Future Work: I (Yannick) have to port my PRs (currently filed against the 8.7 branch) to the master branch.
I (Frédéric) started writing the 'have' tactics which behaves like the 'assert' tactics but permits to clear the proof environment to improve readability. It is also possible to introduce intermediate results that are expected to be proved automatically by eauto. In 'have t from H1 ... Hn, P1 ... Pn', t is the assertion to prove, the Hi are the hypothesis and the Pi are the intermediate results. As suggested by other participants I plan to add the possibility to use hint databases for improving the experience with intermediate results. The tactic has been fully written in ocaml. As a complete beginner with Coq's internals, this was a greet and rewardable experience.
I (Ambroise) started to think about how to add rewrite rules in Coq, i.e. reductions rules in the conversion specified by the user of the form 'forall (x1 : A1) ... (xn : An), C y1 .. yp (D z1 .. zq) = t' where yi, zi are variables or holes. C and D are opaque constants or constructors. I successfully modified the kernel head normalization algorithm for a single example (the reduction rule for K), though I did not extensevely checked whether I introduced new bugs. I am thinking of using template Coq to write a plugin that allows to introduce new reduction rules that would use this new feature of the kernel.
I (Erik) was strongly interested in studying ways to profile computations in Coq (such as when using vm_compute
or native_compute
in a reflexive tactic), and Maxime pointed out to me that there already exists one such feature for native_compute
. We did a few experiments to try it, but actually identified two blocking bugs that I reported on the issues tracker: #7631 − already fixed in PR #7643 − and #7673.
Also, beyond vm_compute
/native_compute
, Enrico started writing a page ProfilingCoq with a wrap-up of the various layers that may have an impact on the performances of Coq in general.

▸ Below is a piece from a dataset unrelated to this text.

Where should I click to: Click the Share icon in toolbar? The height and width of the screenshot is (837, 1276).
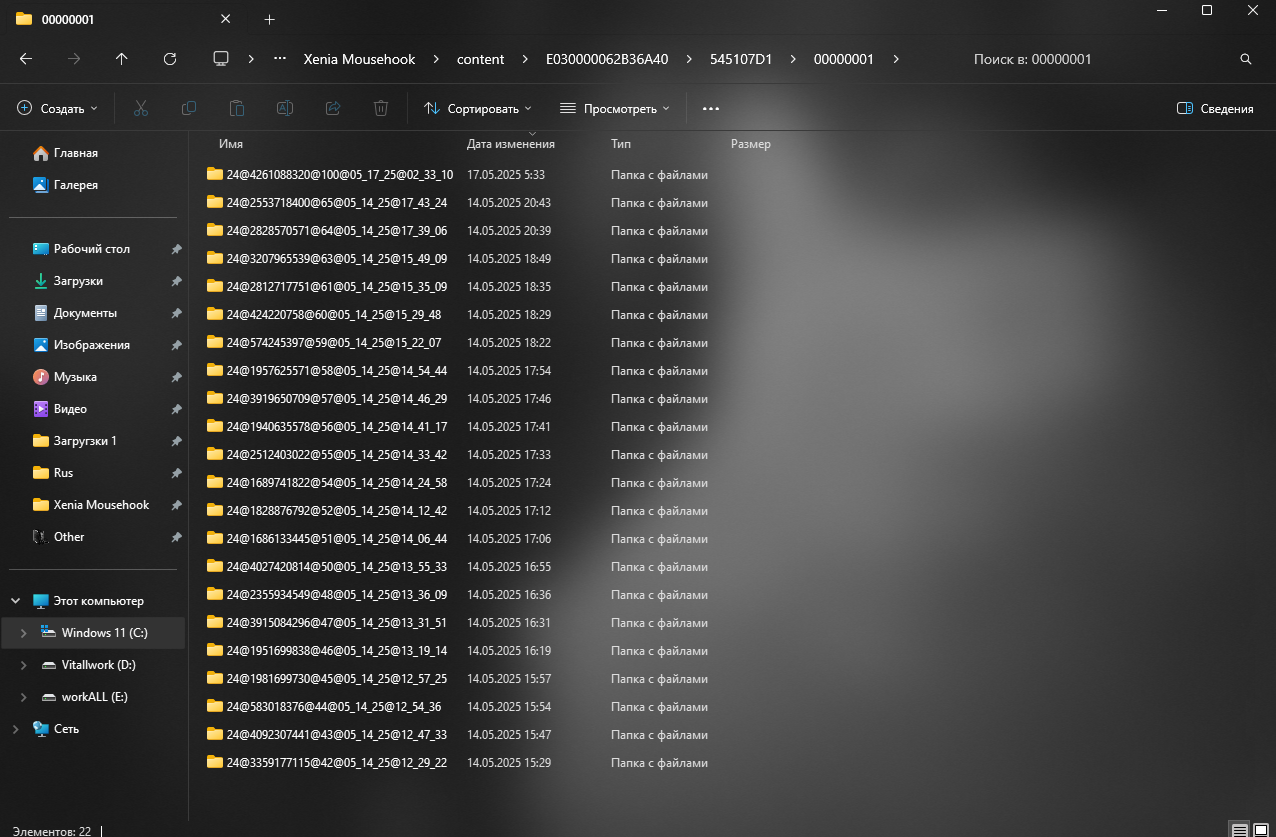click(333, 108)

I (Erik) started with Enrico a new re-implementation of the under
tactic (a previous implementation of which was in pure Ltac and was not as generic as the rewrite
tactic in terms of contextual patterns and occurrence selectors). After several discussions with Cyril and Enrico, we devised a new specification of the tactic with a more generic and more ssr-friendly syntax. In particular, in addition to a one-liner, immediate proof mode, an interactive mode should be available when doing:
under i: eq_bigr.
(* ... *)
by rewrite addnC; over.
Enrico and I (Erik) made some progress in implementing this in ML+Gallina during the week, but the work is still on-going.